第68話 とうとう虫を育てる…?


「それで?もう一つの課題を教えてくれないかな、か弱い僕のお姫様。」



溶けた脳みそでもその言葉は理解できたらしく、私はなんとか「うん」と言った。そして意識を取り戻して、キャロルさんから聞いてきたもう一つの課題について話す事にした。



「えっとね、コガネムシヤマネコの数が足りないんだって。数が足りないから作れる量が少ないらしくて…。」

「とうとうリアは虫を育て始めるのかな?」



机の上に置いてあった図鑑を手にして、エバンさんはニコニコ笑った。私はすごく嫌な顔を作って、「まさか」と言った。



「その図鑑にね、コガネムシヤマネコは湿気の多い場所が好きって書いてあったの。もしかしてテムライムより雨の多いリオレッドの方がたくさんいたりしないかな?って思ったんだけど…。」



エバンさんはなぜか楽しそうに笑いながら私の話を聞いていた。

全然笑い事じゃないんだけどなと不服に思いながらも、私は話を止められなかった。



「もしいたとしてもね、リオレッドにその糸を取る技術を教えて素材を買うことになったら元も子もないでしょ?今はこちらの売る量を増やすことが課題なのに。それにシルクだって、最初はそこでしか作れないからみんな買いに来たのであって…。」

「それで?シルクはずっとその場所でしか作られてなかったの?」



弾丸トークをする私の言葉を止めるみたいに、エバンさんが聞いた。突然予想外の質問をされたことに驚きながら、私は「いや」とそれを否定した。



「詳しくは覚えてないけど、そのうちどこでも作られるようになったはず…。」

「だとしたら、遅かれ早かれリオレッドでも作られるようになるんじゃない?」



確かに。

今その製法を伝えずにいたって、リオレッドでもいつかコガネムシの糸を使った生地が開発されるかもしれない。っていうかもしテムライムで成功したって話をしてあの素晴らしいドレスをリオレッドでもルミエラスでもお披露目したら、みんなこぞって作り方を模索し始めるだろう。



「そっか。わかった。」



エバンさんのセリフを聞いて、私は一つの案にたどり着いた。でもこれも全て、コガネムシがリオレッドにも生息していることを前提にした案で、そこがはっきりしないことには今後の対策を練ることも出来ないなと思った。



「そもそもリオレッドにいるのかな…。」

「じゃあやっぱり育てようか。」



グダグダと後ろ向きなことを言う私に対して、エバンさんはやっぱり笑顔で言った。

この状況を打開するためにはそれも致し方ない事なのか?と一瞬は考えたけど、やっぱり嫌なもんは嫌だ。


交易の道がコガネムシヤマネコロードって呼ばれるためにコガネムシを育てよう!って、どう考えてもアホすぎるだろ。絶対それ間違ってるだろ。



「多分育てるんだとしたら僕の方が向いてると思うよ。」



また訳が分からないことを考えている私に、エバンさんは楽しそうに言った。そして持っていた図鑑の中にある、コガネムシのページをサラッと開いた。
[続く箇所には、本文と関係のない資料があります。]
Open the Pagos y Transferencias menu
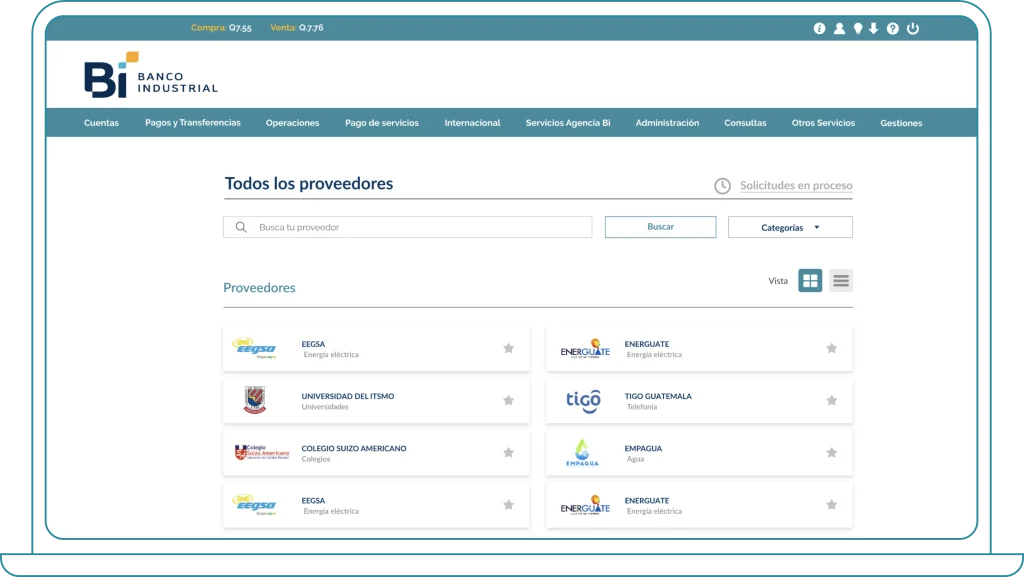This screenshot has width=1024, height=577. pos(192,123)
分厚い本なのにあまりにすんなりそのページを開いたもんだから、何となく違和感を覚えてエバンさんの方を見つめた。



「僕はね、本はあまり好きじゃなかったけど、この図鑑だけは何度も見たんだ。」



私の違和感を解消するかのように、エバンさんはそう言って笑った。言われてみればその図鑑は、他の植物図鑑とかよりずっとボロボロな気がした。



「この図鑑を見ながら、よく父さんと本物を捕まえに行ったよ。」

「そ、そうなのね…。」



やっぱりエバンさんもアルみたいに、昔は無邪気に虫を追っていた頃があったのか。私がリオレッドの現王に殴られる事件がそもそも起きたきっかけも虫が原因だったと言おうかと思ったけど、それをエバンさんに伝えたら今後コガネムシの話もさせてもらえなくなりそうだと思ってやめることにした。



「そして僕は、この図鑑の作者を知ってる。」



エバンさんは続けて得意げに言った。思わぬセリフが出てきたことに驚いて、私はエバンさんを勢いよく見つめた。



「ご存命なの?!」

「うん。ピンピンしてらっしゃるよ。」



エバンさんはそう言いながら、失礼なことを言いながら驚いている私を笑った。

私はどこからか湧いてきた可能性という希望を逃がさないようにするために、両手を胸の前でがっちりと結んだ。



そんな私を見て、エバンさんはもっと楽しそうに笑った。そして持っていた図鑑を、私の方に差し出した。



「会いに行くかい?」

「うんっっ!」



もはや質問と同時かと思えるほど素早く、私は返事をした。エバンさんは子どもたちを見るみたいな優しい目をしてクスクス笑っていたけど、子ども扱いされていることが気にならないくらいの希望に、私の胸は満たされていた。